== Exercise directions ==
Copy out all of the data below word for word, without changing anything.

== Supplied entries ==
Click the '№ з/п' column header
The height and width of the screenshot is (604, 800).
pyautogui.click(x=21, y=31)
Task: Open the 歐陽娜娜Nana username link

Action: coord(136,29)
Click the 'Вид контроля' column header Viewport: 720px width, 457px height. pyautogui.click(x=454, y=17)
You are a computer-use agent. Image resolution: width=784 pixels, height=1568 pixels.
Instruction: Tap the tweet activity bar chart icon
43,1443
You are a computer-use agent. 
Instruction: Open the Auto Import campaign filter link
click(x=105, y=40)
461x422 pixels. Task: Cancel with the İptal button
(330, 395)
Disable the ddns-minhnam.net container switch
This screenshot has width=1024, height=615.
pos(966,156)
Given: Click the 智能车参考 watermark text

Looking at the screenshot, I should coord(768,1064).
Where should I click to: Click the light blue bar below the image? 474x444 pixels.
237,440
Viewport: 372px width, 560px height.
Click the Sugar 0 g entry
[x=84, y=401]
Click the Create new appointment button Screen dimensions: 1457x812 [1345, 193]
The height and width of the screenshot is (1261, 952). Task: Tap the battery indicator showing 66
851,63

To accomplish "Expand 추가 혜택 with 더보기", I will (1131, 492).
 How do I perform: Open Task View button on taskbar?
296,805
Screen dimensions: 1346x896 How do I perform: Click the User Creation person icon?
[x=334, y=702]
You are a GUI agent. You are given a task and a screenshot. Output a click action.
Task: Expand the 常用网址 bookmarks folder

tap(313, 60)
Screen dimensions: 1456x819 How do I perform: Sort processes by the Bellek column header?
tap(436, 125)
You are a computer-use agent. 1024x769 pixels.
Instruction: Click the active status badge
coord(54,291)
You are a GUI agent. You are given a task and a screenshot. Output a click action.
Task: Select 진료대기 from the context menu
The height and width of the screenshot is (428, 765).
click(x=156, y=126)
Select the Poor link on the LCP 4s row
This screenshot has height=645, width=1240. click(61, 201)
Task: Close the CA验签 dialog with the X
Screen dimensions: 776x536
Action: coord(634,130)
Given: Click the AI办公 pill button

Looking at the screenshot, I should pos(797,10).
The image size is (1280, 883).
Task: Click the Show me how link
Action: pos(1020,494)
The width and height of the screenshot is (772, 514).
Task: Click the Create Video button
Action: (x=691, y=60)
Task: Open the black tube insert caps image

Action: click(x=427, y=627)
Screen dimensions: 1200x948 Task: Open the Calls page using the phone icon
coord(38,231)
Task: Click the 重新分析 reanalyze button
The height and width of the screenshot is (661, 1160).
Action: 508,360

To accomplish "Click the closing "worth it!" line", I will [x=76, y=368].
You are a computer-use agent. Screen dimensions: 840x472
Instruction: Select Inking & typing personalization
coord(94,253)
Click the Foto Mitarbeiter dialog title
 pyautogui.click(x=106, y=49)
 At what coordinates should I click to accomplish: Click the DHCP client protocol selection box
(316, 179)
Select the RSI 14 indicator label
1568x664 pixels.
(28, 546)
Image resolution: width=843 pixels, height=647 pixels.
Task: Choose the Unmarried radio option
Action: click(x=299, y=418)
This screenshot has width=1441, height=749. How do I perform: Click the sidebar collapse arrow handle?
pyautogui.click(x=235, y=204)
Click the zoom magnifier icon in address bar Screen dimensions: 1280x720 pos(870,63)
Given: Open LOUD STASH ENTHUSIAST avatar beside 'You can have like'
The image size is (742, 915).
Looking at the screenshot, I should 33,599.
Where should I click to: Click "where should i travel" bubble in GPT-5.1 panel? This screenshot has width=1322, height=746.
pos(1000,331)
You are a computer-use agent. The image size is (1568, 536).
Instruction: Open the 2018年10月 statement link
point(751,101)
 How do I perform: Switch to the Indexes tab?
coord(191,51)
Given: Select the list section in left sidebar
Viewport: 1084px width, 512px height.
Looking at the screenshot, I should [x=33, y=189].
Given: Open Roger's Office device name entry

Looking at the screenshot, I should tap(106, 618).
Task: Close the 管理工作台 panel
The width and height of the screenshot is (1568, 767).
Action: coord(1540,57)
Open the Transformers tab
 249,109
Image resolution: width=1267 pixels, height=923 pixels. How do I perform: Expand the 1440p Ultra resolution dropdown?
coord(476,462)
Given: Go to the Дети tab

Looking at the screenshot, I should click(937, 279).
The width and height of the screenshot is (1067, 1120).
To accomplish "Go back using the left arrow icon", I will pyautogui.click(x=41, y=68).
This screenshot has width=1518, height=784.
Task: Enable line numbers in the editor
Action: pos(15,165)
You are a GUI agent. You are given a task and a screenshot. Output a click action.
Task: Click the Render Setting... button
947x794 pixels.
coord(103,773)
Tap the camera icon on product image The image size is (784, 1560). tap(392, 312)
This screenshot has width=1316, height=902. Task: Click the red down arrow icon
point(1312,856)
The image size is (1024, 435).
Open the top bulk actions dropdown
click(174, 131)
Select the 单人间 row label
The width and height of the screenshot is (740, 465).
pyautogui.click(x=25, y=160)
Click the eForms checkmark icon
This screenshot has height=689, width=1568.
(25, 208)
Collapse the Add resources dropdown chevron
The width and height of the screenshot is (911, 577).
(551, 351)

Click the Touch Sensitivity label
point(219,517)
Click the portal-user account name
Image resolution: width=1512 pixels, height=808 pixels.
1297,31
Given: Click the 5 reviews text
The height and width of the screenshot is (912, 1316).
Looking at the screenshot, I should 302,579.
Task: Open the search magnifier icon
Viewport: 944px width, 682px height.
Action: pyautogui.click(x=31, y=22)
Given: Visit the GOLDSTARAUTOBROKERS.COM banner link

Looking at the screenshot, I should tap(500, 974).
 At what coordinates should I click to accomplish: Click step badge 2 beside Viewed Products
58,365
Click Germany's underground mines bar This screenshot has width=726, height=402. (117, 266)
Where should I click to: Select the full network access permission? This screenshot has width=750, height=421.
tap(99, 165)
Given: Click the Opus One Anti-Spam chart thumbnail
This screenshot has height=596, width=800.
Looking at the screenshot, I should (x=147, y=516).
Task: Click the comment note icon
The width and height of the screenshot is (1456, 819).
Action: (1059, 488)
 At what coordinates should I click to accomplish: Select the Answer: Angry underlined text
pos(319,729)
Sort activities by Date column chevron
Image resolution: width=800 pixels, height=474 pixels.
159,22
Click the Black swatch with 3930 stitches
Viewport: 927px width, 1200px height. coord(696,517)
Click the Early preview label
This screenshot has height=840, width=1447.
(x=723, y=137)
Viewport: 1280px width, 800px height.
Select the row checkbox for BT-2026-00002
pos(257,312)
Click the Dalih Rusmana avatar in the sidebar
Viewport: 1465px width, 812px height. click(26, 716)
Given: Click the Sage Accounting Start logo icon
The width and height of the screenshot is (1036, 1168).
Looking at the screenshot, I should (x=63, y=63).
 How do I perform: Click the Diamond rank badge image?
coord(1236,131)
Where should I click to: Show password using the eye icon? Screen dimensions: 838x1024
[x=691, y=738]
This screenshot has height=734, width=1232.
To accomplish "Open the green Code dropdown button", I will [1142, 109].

== Correct answer ==
Click the '№ з/п' column header
The height and width of the screenshot is (604, 800).
pyautogui.click(x=21, y=31)
Task: Open the 歐陽娜娜Nana username link

Action: coord(136,29)
Click the 'Вид контроля' column header Viewport: 720px width, 457px height. pyautogui.click(x=454, y=17)
You are a computer-use agent. Image resolution: width=784 pixels, height=1568 pixels.
Instruction: Tap the tweet activity bar chart icon
43,1443
You are a computer-use agent. 
Instruction: Open the Auto Import campaign filter link
click(x=105, y=40)
461x422 pixels. Task: Cancel with the İptal button
(330, 395)
Disable the ddns-minhnam.net container switch
This screenshot has width=1024, height=615.
pos(966,156)
Given: Click the 智能车参考 watermark text

Looking at the screenshot, I should coord(768,1064).
Where should I click to: Click the light blue bar below the image? 474x444 pixels.
237,440
Viewport: 372px width, 560px height.
Click the Sugar 0 g entry
[x=84, y=401]
Click the Create new appointment button Screen dimensions: 1457x812 [1345, 193]
The height and width of the screenshot is (1261, 952). Task: Tap the battery indicator showing 66
851,63

To accomplish "Expand 추가 혜택 with 더보기", I will (1131, 492).
 How do I perform: Open Task View button on taskbar?
296,805
Screen dimensions: 1346x896 How do I perform: Click the User Creation person icon?
[x=334, y=702]
You are a GUI agent. You are given a task and a screenshot. Output a click action.
Task: Expand the 常用网址 bookmarks folder

tap(313, 60)
Screen dimensions: 1456x819 How do I perform: Sort processes by the Bellek column header?
tap(436, 125)
You are a computer-use agent. 1024x769 pixels.
Instruction: Click the active status badge
coord(54,291)
You are a GUI agent. You are given a task and a screenshot. Output a click action.
Task: Select 진료대기 from the context menu
The height and width of the screenshot is (428, 765).
click(x=156, y=126)
Select the Poor link on the LCP 4s row
This screenshot has height=645, width=1240. click(61, 201)
Task: Close the CA验签 dialog with the X
Screen dimensions: 776x536
Action: coord(634,130)
Given: Click the AI办公 pill button

Looking at the screenshot, I should pos(797,10).
The image size is (1280, 883).
Task: Click the Show me how link
Action: pos(1020,494)
The width and height of the screenshot is (772, 514).
Task: Click the Create Video button
Action: (x=691, y=60)
Task: Open the black tube insert caps image

Action: click(x=427, y=627)
Screen dimensions: 1200x948 Task: Open the Calls page using the phone icon
coord(38,231)
Task: Click the 重新分析 reanalyze button
The height and width of the screenshot is (661, 1160).
Action: 508,360

To accomplish "Click the closing "worth it!" line", I will [x=76, y=368].
You are a computer-use agent. Screen dimensions: 840x472
Instruction: Select Inking & typing personalization
coord(94,253)
Click the Foto Mitarbeiter dialog title
 pyautogui.click(x=106, y=49)
 At what coordinates should I click to accomplish: Click the DHCP client protocol selection box
(316, 179)
Select the RSI 14 indicator label
1568x664 pixels.
(28, 546)
Image resolution: width=843 pixels, height=647 pixels.
Task: Choose the Unmarried radio option
Action: click(x=299, y=418)
This screenshot has width=1441, height=749. How do I perform: Click the sidebar collapse arrow handle?
pyautogui.click(x=235, y=204)
Click the zoom magnifier icon in address bar Screen dimensions: 1280x720 pos(870,63)
Given: Open LOUD STASH ENTHUSIAST avatar beside 'You can have like'
The image size is (742, 915).
Looking at the screenshot, I should 33,599.
Where should I click to: Click "where should i travel" bubble in GPT-5.1 panel? This screenshot has width=1322, height=746.
pos(1000,331)
You are a computer-use agent. The image size is (1568, 536).
Instruction: Open the 2018年10月 statement link
point(751,101)
 How do I perform: Switch to the Indexes tab?
coord(191,51)
Given: Select the list section in left sidebar
Viewport: 1084px width, 512px height.
Looking at the screenshot, I should [x=33, y=189].
Given: Open Roger's Office device name entry

Looking at the screenshot, I should tap(106, 618).
Task: Close the 管理工作台 panel
The width and height of the screenshot is (1568, 767).
Action: coord(1540,57)
Open the Transformers tab
 249,109
Image resolution: width=1267 pixels, height=923 pixels. How do I perform: Expand the 1440p Ultra resolution dropdown?
coord(476,462)
Given: Go to the Дети tab

Looking at the screenshot, I should click(937, 279).
The width and height of the screenshot is (1067, 1120).
To accomplish "Go back using the left arrow icon", I will pyautogui.click(x=41, y=68).
This screenshot has width=1518, height=784.
Task: Enable line numbers in the editor
Action: pos(15,165)
You are a GUI agent. You are given a task and a screenshot. Output a click action.
Task: Click the Render Setting... button
947x794 pixels.
coord(103,773)
Tap the camera icon on product image The image size is (784, 1560). tap(392, 312)
This screenshot has width=1316, height=902. Task: Click the red down arrow icon
point(1312,856)
The image size is (1024, 435).
Open the top bulk actions dropdown
click(174, 131)
Select the 单人间 row label
The width and height of the screenshot is (740, 465).
pyautogui.click(x=25, y=160)
Click the eForms checkmark icon
This screenshot has height=689, width=1568.
(25, 208)
Collapse the Add resources dropdown chevron
The width and height of the screenshot is (911, 577).
(551, 351)

Click the Touch Sensitivity label
point(219,517)
Click the portal-user account name
Image resolution: width=1512 pixels, height=808 pixels.
1297,31
Given: Click the 5 reviews text
The height and width of the screenshot is (912, 1316).
Looking at the screenshot, I should 302,579.
Task: Open the search magnifier icon
Viewport: 944px width, 682px height.
Action: pyautogui.click(x=31, y=22)
Given: Visit the GOLDSTARAUTOBROKERS.COM banner link

Looking at the screenshot, I should tap(500, 974).
 At what coordinates should I click to accomplish: Click step badge 2 beside Viewed Products
58,365
Click Germany's underground mines bar This screenshot has width=726, height=402. (117, 266)
Where should I click to: Select the full network access permission? This screenshot has width=750, height=421.
tap(99, 165)
Given: Click the Opus One Anti-Spam chart thumbnail
This screenshot has height=596, width=800.
Looking at the screenshot, I should (x=147, y=516).
Task: Click the comment note icon
The width and height of the screenshot is (1456, 819).
Action: (1059, 488)
 At what coordinates should I click to accomplish: Select the Answer: Angry underlined text
pos(319,729)
Sort activities by Date column chevron
Image resolution: width=800 pixels, height=474 pixels.
159,22
Click the Black swatch with 3930 stitches
Viewport: 927px width, 1200px height. coord(696,517)
Click the Early preview label
This screenshot has height=840, width=1447.
(x=723, y=137)
Viewport: 1280px width, 800px height.
Select the row checkbox for BT-2026-00002
pos(257,312)
Click the Dalih Rusmana avatar in the sidebar
Viewport: 1465px width, 812px height. click(26, 716)
Given: Click the Sage Accounting Start logo icon
The width and height of the screenshot is (1036, 1168).
Looking at the screenshot, I should (x=63, y=63).
 How do I perform: Click the Diamond rank badge image?
coord(1236,131)
Where should I click to: Show password using the eye icon? Screen dimensions: 838x1024
[x=691, y=738]
This screenshot has height=734, width=1232.
To accomplish "Open the green Code dropdown button", I will [1142, 109].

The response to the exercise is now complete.